(Screenshot grounding data)
---

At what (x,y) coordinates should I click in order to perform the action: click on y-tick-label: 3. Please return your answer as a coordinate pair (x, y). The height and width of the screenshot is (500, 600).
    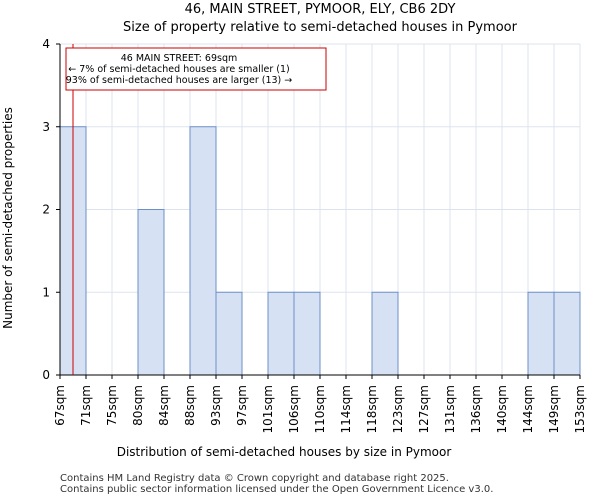
    Looking at the image, I should click on (46, 127).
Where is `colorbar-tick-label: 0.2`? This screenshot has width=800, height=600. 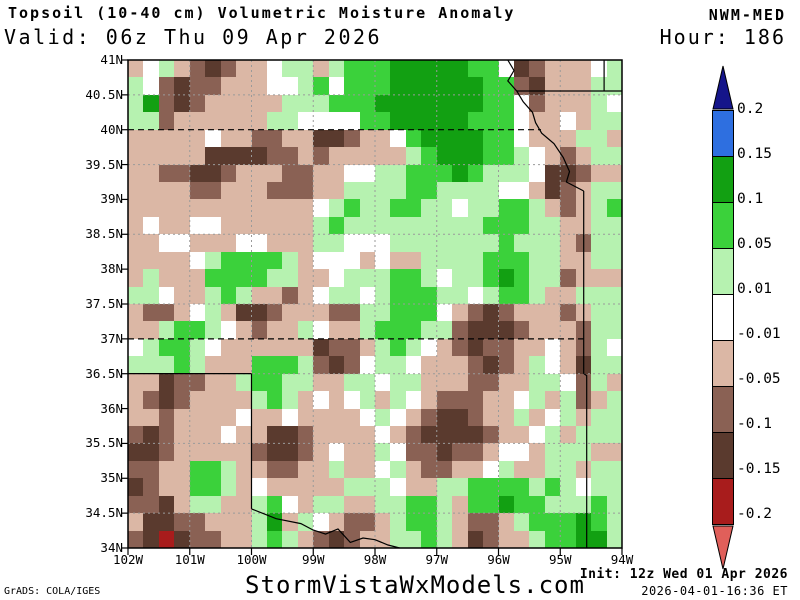 colorbar-tick-label: 0.2 is located at coordinates (750, 109).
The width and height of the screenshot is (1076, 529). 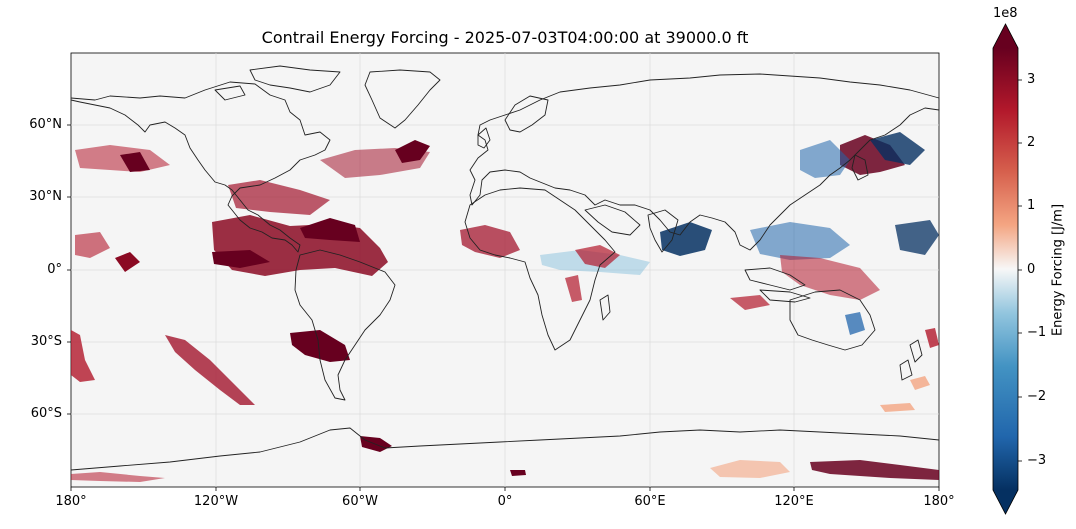 What do you see at coordinates (1006, 14) in the screenshot?
I see `colorbar-exponent: 1e8` at bounding box center [1006, 14].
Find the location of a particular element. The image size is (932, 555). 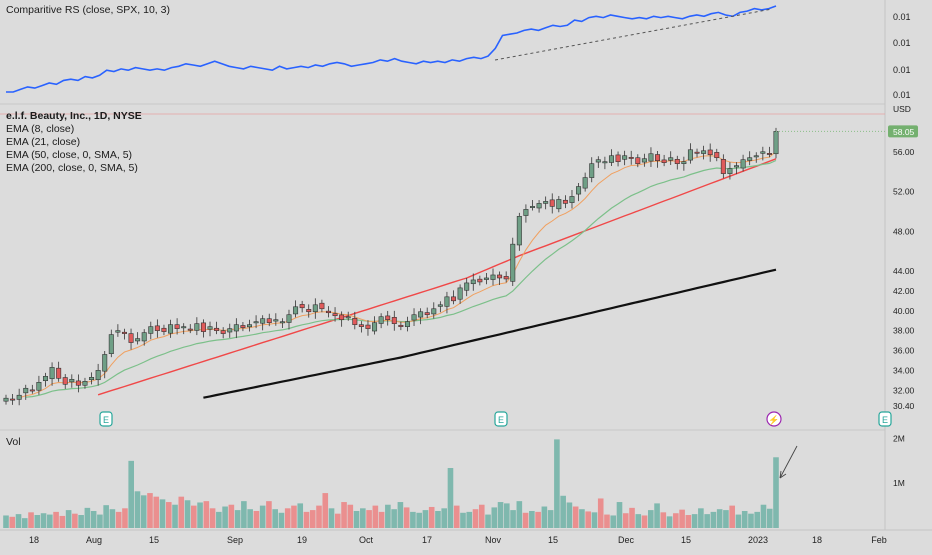

ema200-line is located at coordinates (490, 334).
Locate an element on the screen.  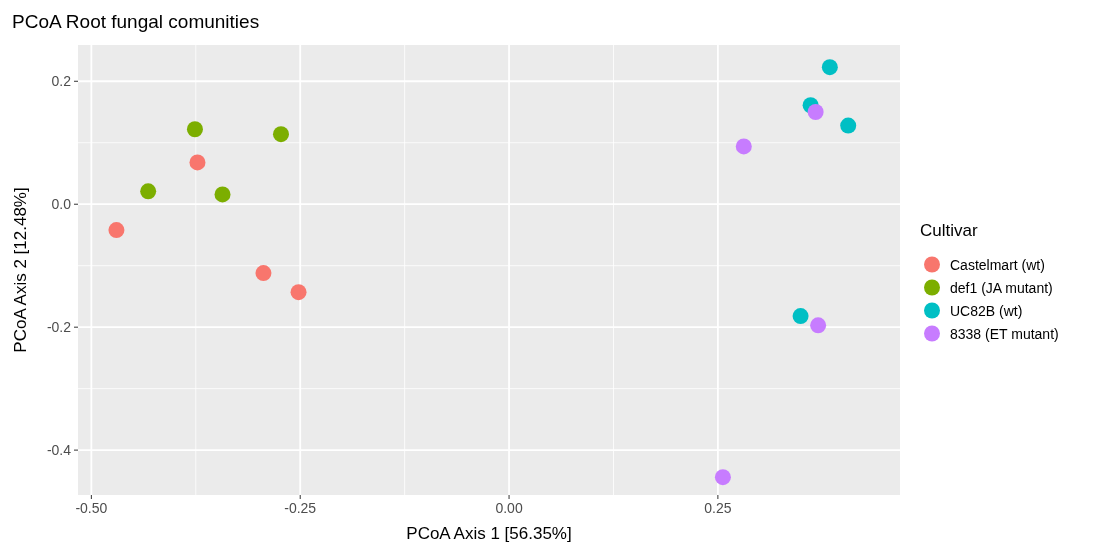
legend-label: 8338 (ET mutant) is located at coordinates (1004, 334).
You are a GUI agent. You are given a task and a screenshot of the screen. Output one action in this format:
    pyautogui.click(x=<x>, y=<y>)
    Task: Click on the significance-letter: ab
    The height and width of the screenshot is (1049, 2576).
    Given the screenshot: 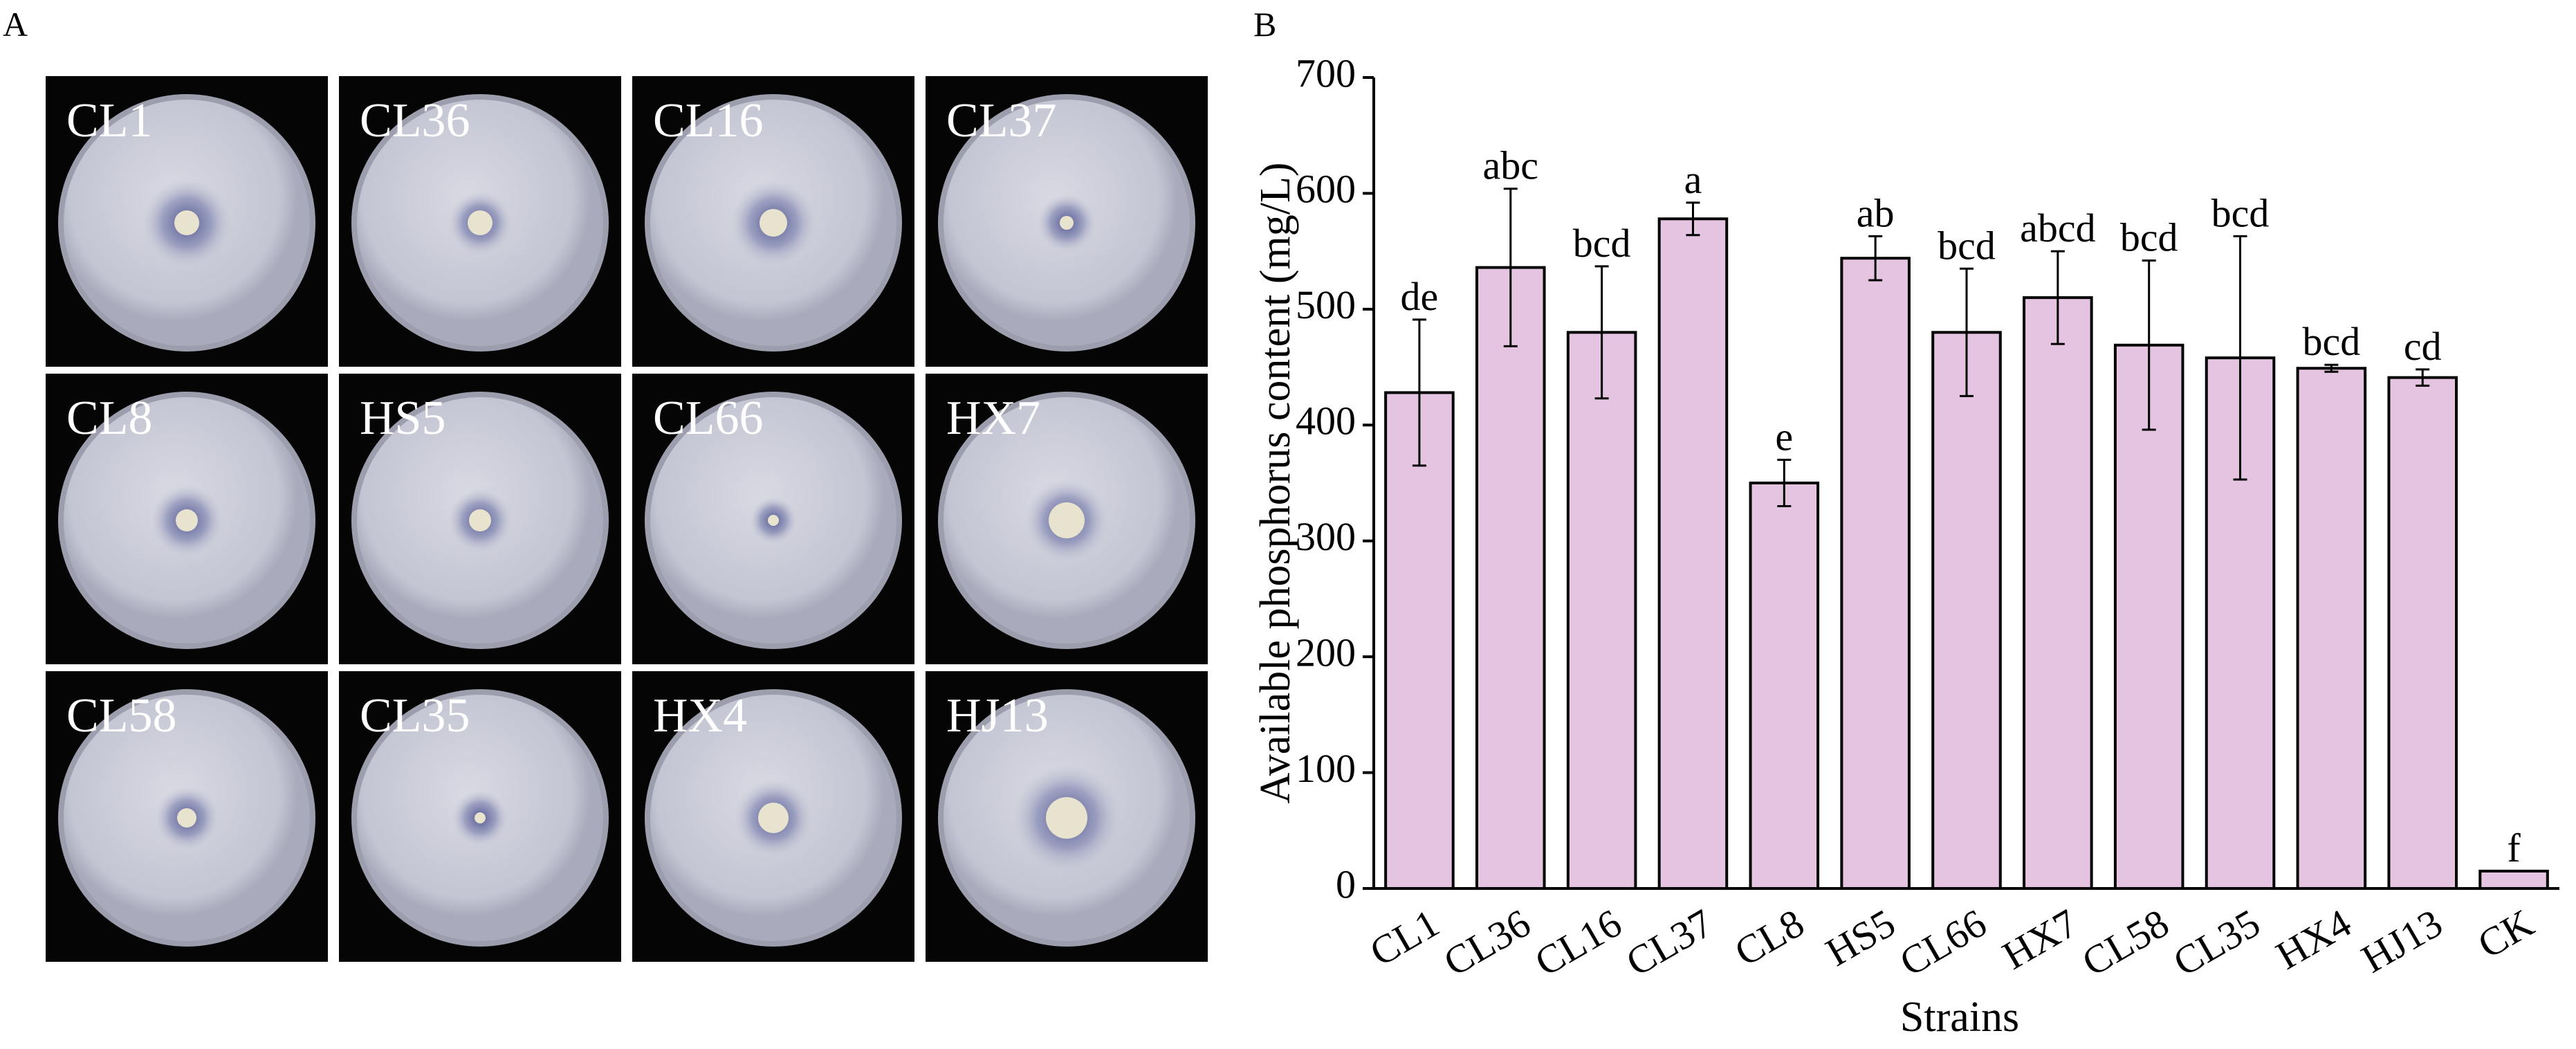 What is the action you would take?
    pyautogui.click(x=1876, y=212)
    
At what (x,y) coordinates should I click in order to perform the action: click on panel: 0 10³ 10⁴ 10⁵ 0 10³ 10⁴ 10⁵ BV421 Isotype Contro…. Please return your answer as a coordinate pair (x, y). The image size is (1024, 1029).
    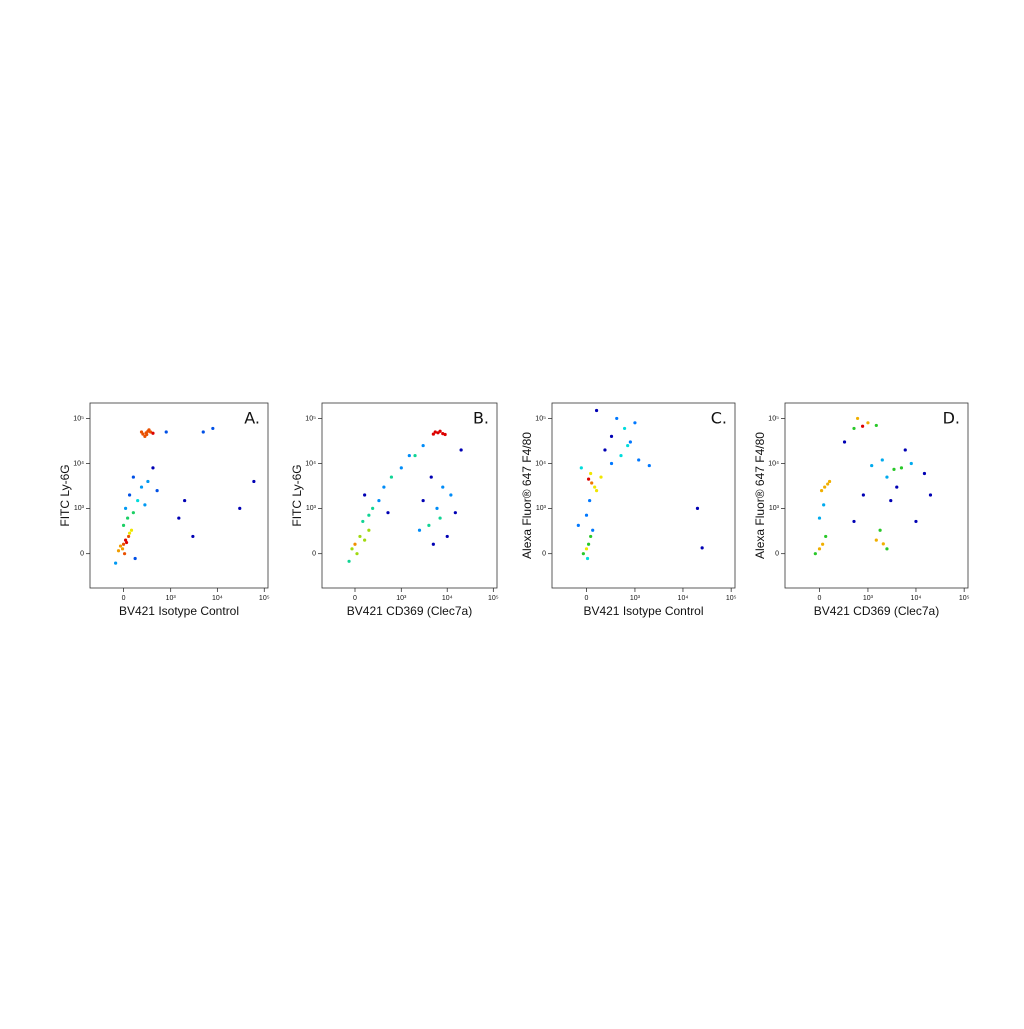
    Looking at the image, I should click on (628, 510).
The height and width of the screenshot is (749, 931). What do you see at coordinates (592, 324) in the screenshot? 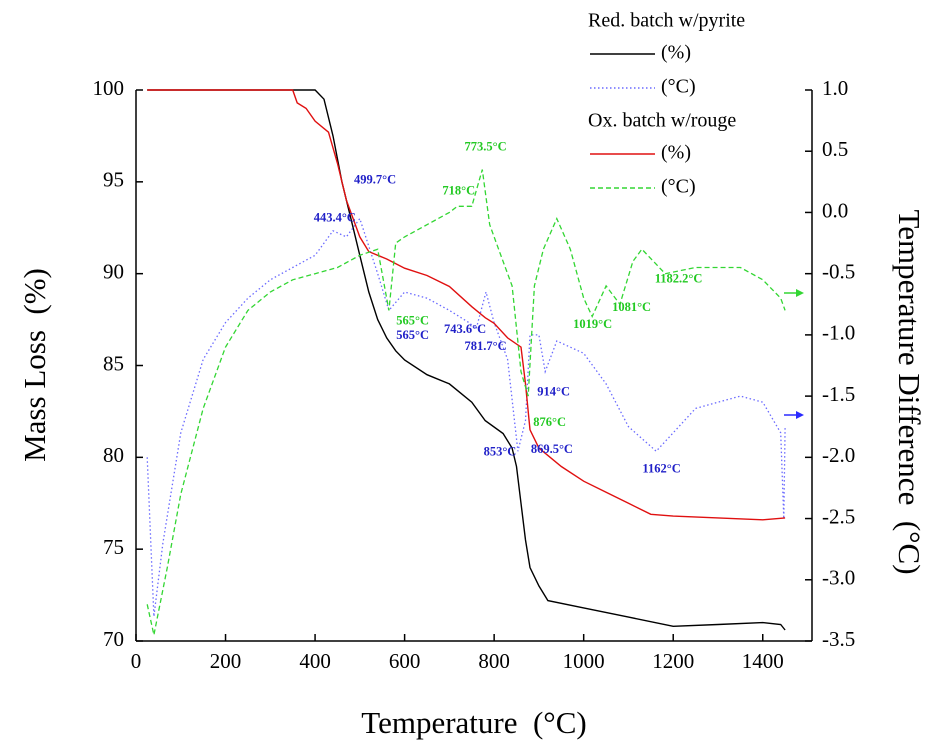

---

» THE PROBLEM:
Copy the records word for word, beginning at the very first line and ending with the line that contains "Looking at the image, I should click on (46, 127).", including that line. Omit the pictures from your copy.

» RESULT:
At what (x,y) coordinates should I click in order to perform the action: click on y-tick-label: 3. Please return your answer as a coordinate pair (x, y). The height and width of the screenshot is (500, 600).
    Looking at the image, I should click on (46, 127).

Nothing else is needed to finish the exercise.